* Begin RAW RECORDS *
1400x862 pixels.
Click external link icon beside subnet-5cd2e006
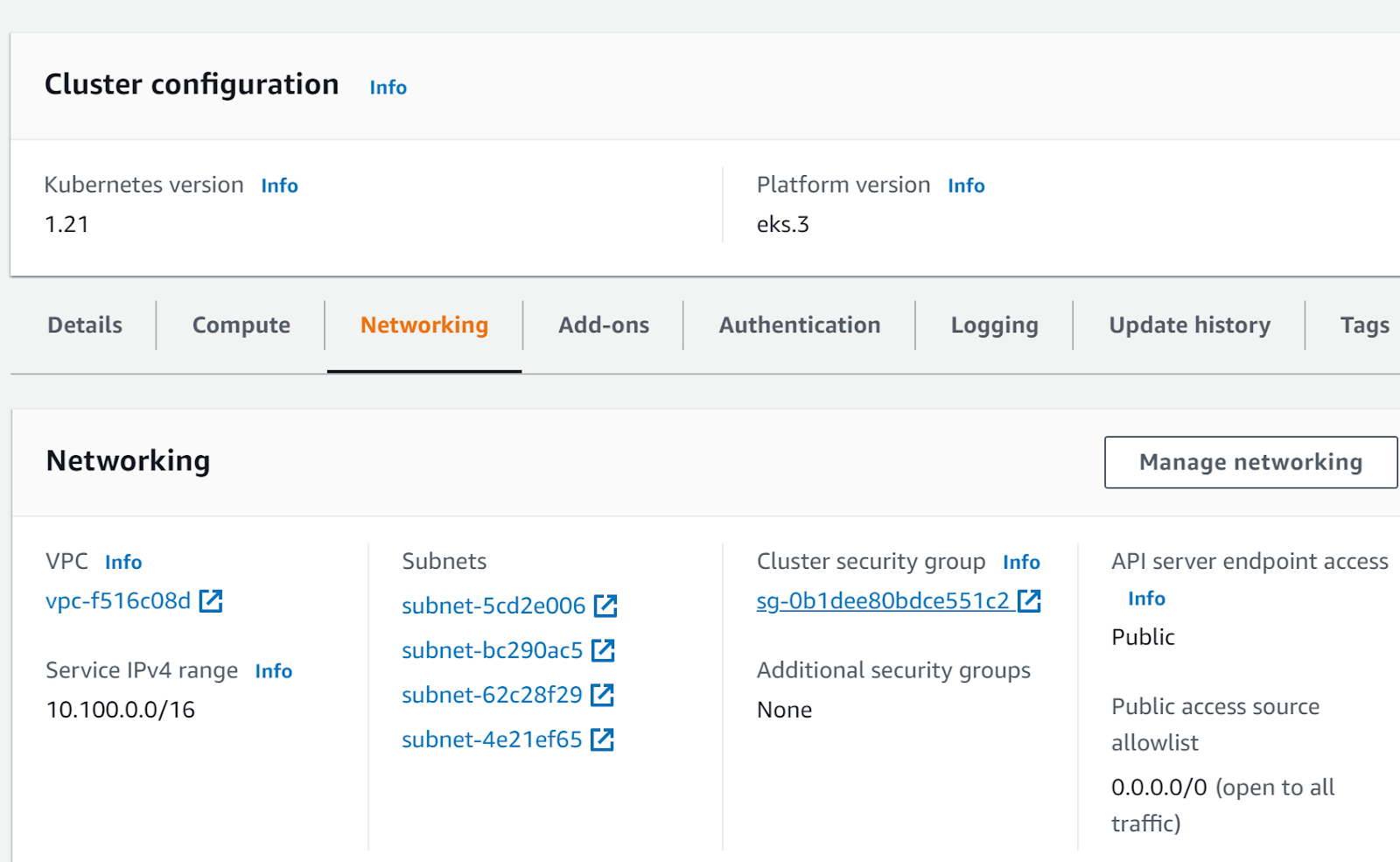pos(606,606)
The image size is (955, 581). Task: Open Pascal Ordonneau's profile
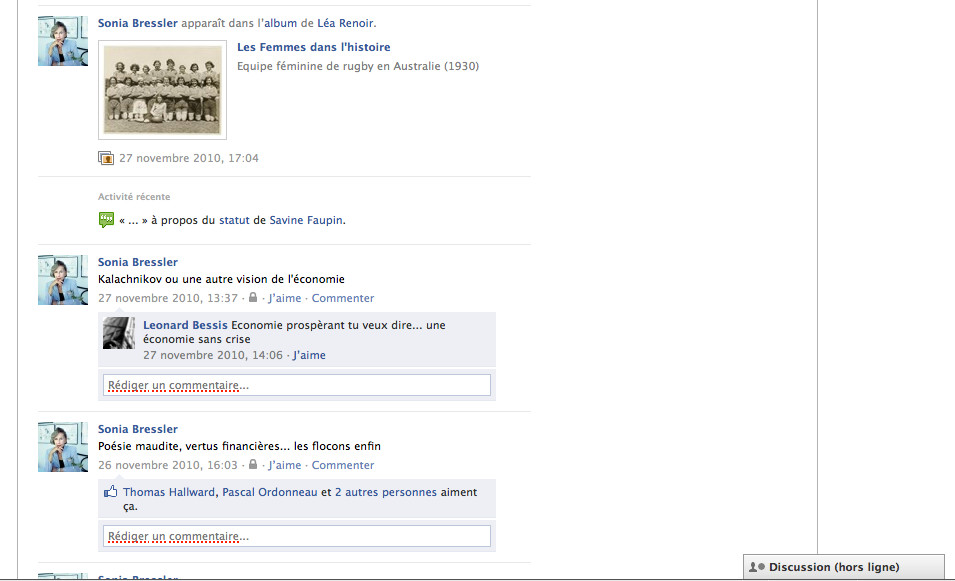click(270, 492)
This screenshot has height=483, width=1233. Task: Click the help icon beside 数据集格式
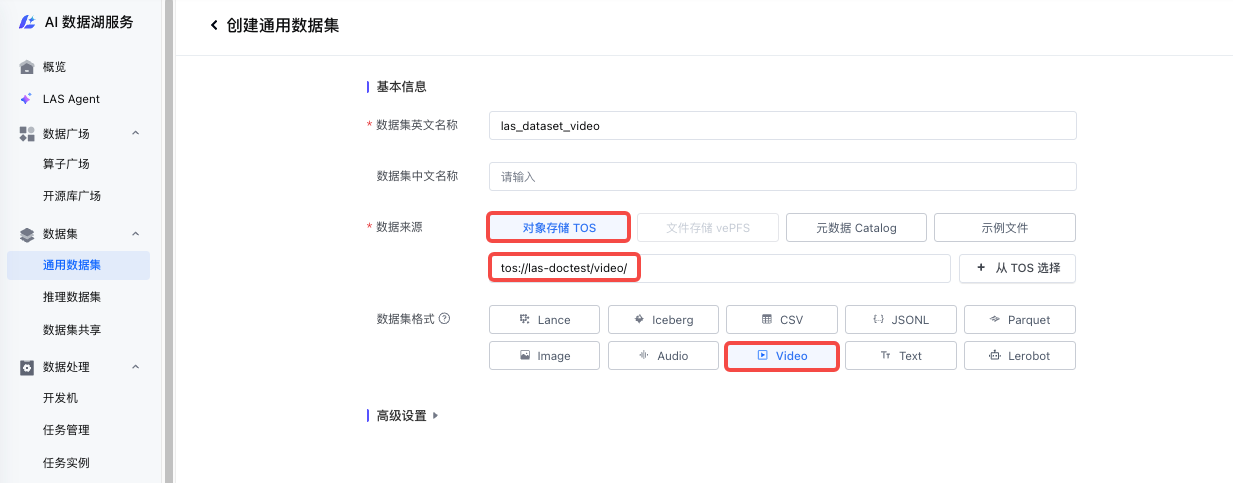[444, 319]
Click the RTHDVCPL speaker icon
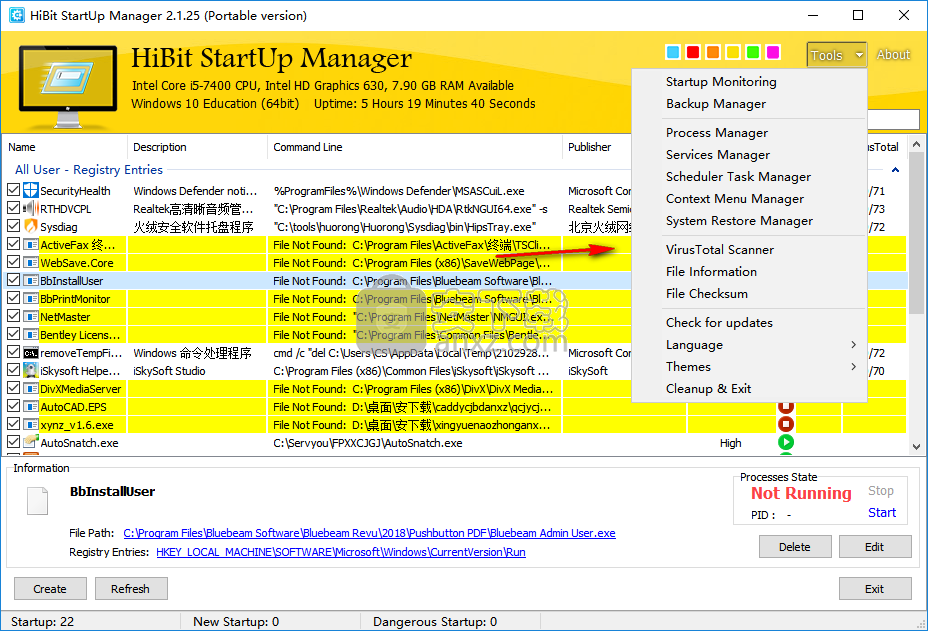The height and width of the screenshot is (631, 928). tap(30, 209)
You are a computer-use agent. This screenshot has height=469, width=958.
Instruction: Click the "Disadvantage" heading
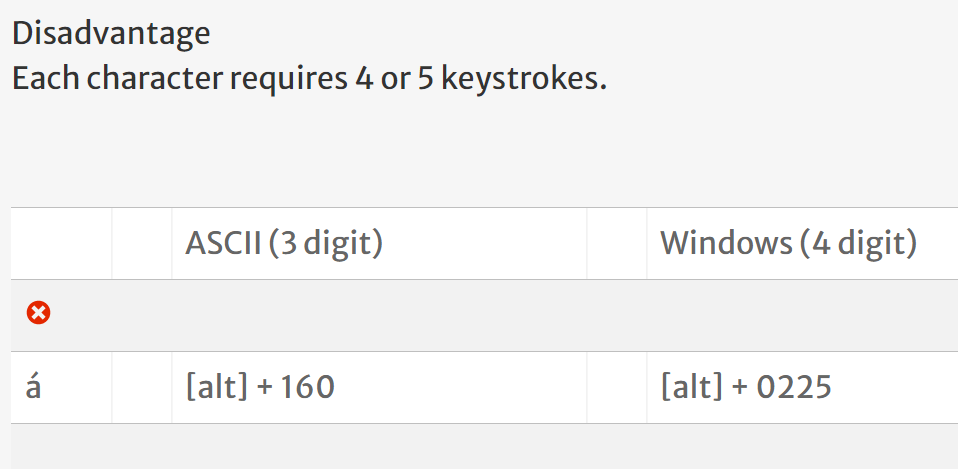pyautogui.click(x=111, y=33)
* End RAW RECORDS *
= WHAT THIS TASK INVOLVES =
Could you give these entries again with every "icon" switched to "symbol" and everything else unchanged, leaving out the pictures?

= FINAL RESULT =
1400x862 pixels.
Click external link symbol beside subnet-5cd2e006
pos(606,606)
The image size is (955, 581). Task: Open Pascal Ordonneau's profile
click(270, 492)
This screenshot has height=483, width=1233. Task: Click the help symbol beside 数据集格式
[444, 319]
Click the RTHDVCPL speaker symbol
The height and width of the screenshot is (631, 928). tap(30, 209)
You are a computer-use agent. This screenshot has height=469, width=958.
Instruction: Click the "Disadvantage" heading
pyautogui.click(x=111, y=33)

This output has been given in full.